### Extract to read

━━━━━━━━━━━━━━━━━━━━━━━━━━━━━━

65% of all Israel-based #lifesciencescompanies employ 10 people or less, according to a new report
Out of the 1,450 life science companies in the country, as many as 1,307 were founded in the last decade, and 654 ceased operations over the same time period, according to the report. Of the operational companies established before 2008, struggling generic #drugmaker #Teva Pharmaceutical Industries Ltd. is the first, founded in 1901.
Companies the size of Teva, which employed some 57,000 people—almost 7,000 of them in Israel—before its latest debt-driven layoff rounds, are a rarity in Israel. 65% of local life science companies employ 10 people or less, according to the report. Of the sector’s 85,000 Israeli employees, most are divided among only 145 (10%) Israel-based companies, each employing 50 people or more. 25% of companies employ 11-50 people.
This data does include Israeli employees employed in the local branches of multinational companies; however, it considers only research and development personnel, which number 3,280 in total, according to the report.

━━━━━━━━━━━━━━━━━━━━━━━━━━━━━━

### Extracted material
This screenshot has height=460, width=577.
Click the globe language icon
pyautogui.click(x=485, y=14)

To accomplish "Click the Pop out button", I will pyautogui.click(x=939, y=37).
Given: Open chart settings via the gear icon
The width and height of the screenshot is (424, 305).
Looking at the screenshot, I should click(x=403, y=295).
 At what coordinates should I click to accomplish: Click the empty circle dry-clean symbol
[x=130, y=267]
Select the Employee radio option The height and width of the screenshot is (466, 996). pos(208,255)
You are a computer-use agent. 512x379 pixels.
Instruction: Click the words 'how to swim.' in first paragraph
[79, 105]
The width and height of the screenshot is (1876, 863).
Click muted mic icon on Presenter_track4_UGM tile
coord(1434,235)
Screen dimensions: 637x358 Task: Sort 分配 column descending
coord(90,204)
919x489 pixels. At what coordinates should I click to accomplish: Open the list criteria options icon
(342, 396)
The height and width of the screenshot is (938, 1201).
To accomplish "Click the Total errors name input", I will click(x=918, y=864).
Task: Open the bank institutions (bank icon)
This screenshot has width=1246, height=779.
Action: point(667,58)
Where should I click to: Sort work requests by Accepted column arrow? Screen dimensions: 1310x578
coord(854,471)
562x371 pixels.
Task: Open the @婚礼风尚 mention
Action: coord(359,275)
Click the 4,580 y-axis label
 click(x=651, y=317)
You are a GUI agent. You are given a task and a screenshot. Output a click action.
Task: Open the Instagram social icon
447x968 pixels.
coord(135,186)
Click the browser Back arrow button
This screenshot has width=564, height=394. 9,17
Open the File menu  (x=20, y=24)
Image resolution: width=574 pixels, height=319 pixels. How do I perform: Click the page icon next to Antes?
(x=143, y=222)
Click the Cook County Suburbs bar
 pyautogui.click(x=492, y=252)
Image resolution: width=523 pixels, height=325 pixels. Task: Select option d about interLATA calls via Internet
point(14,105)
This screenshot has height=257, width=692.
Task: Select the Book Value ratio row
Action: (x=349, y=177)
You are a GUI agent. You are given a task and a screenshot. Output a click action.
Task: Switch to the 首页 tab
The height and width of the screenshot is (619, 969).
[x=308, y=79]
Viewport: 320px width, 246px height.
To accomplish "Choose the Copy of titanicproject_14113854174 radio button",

━━━━━━━━━━━━━━━━━━━━━━━━━━━━━━

### Tasks and exercises
- a) Answer these questions from the text on Israel's life science companies:
(i) How many life science companies are there in the country?
(ii) In what year was Teva founded?
(iii) How many Israeli employees does the sector have?
- b) Return the passage from the text on Israel's life science companies word for word, starting at "Companies the size" and ending at "employ 11-50 people.".
- c) Write the next part of the text on Israel's life science companies, picking up after its last sentence.
The records are separate material and have no connection to the text on Israel's life science companies.

### Answers for this exercise
- a)
(i) 1,450
(ii) 1901
(iii) 85,000

- b)
Companies the size of Teva, which employed some 57,000 people—almost 7,000 of them in Israel—before its latest debt-driven layoff rounds, are a rarity in Israel. 65% of local life science companies employ 10 people or less, according to the report. Of the sector’s 85,000 Israeli employees, most are divided among only 145 (10%) Israel-based companies, each employing 50 people or more. 25% of companies employ 11-50 people.

- c)
Several multinational companies have healthcare-related research and development centers in the country, including General Electric, Johnson & Johnson, and German multinational Merck Group. In October, Basel, Switzerland-based life sciences company Lonza announced its intention to open innovation centers in the country. Danish pharmaceutical multinational Leo Pharma A/S did the same in February.
Israel-based companies are also relatively frequent targets for acquisition, the latest being the 2017 $1.1 billion acquisition of drug company NeuroDerm ltd. by Japanese drugmaker Mitsubishi Tanabe Pharma Corporation.
The sector raised $1.2 billion over 135 deals in 2017, representing around 25% of all funds raised by the tech industry for the year, according to the report.